The Bolivian government’s instability and fits of anti-American and anti-European rhetoric ensured that few foreign anthropologists and archaeologists followed Holmberg into the Beni. Not only was the government hostile, the region, a center of the cocaine trade in the 1970s and 1980s, was dangerous. Today there is less drug trafficking, but smugglers’ runways can still be seen, cut into remote patches of forest. The wreck of a crashed drug plane sits not far from the airport in Trinidad, the biggest town in the province. During the drug wars “the Beni was neglected, even by Bolivian standards,” according to Robert Langstroth, a geographer and range ecologist in Wisconsin who did his dissertation fieldwork there. “It was a backwater of a backwater.” Gradually a small number of scientists ventured into the region. What they learned transformed their understanding of the place and its people.
Just as Holmberg believed, the Sirionó were among the most culturally impoverished people on earth.
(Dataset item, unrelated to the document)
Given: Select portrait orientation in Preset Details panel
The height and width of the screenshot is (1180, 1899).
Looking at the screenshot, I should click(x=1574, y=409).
But this was not because they were unchanged holdovers from humankind’s ancient past but because smallpox and influenza laid waste to their villages in the 1920s. Before the epidemics at least three thousand Sirionó, and probably many more, lived in eastern Bolivia. By Holmberg’s time fewer than 150 remained—a loss of more than 95 percent in less than a generation. So catastrophic was the decline that the Sirionó passed through a genetic bottleneck. (A genetic bottleneck occurs when a population becomes so small that individuals are forced to mate with relatives, which can produce deleterious hereditary effects.) The effects of the bottleneck were described in 1982, when Allyn Stearman of the University of Central Florida became the first anthropologist to visit the Sirionó since Holmberg. Stearman discovered that the Sirionó were thirty times more likely to be born with clubfeet than typical human populations. And almost all the Sirionó had unusual nicks in their earlobes, the traits I had noticed on the two men accompanying us.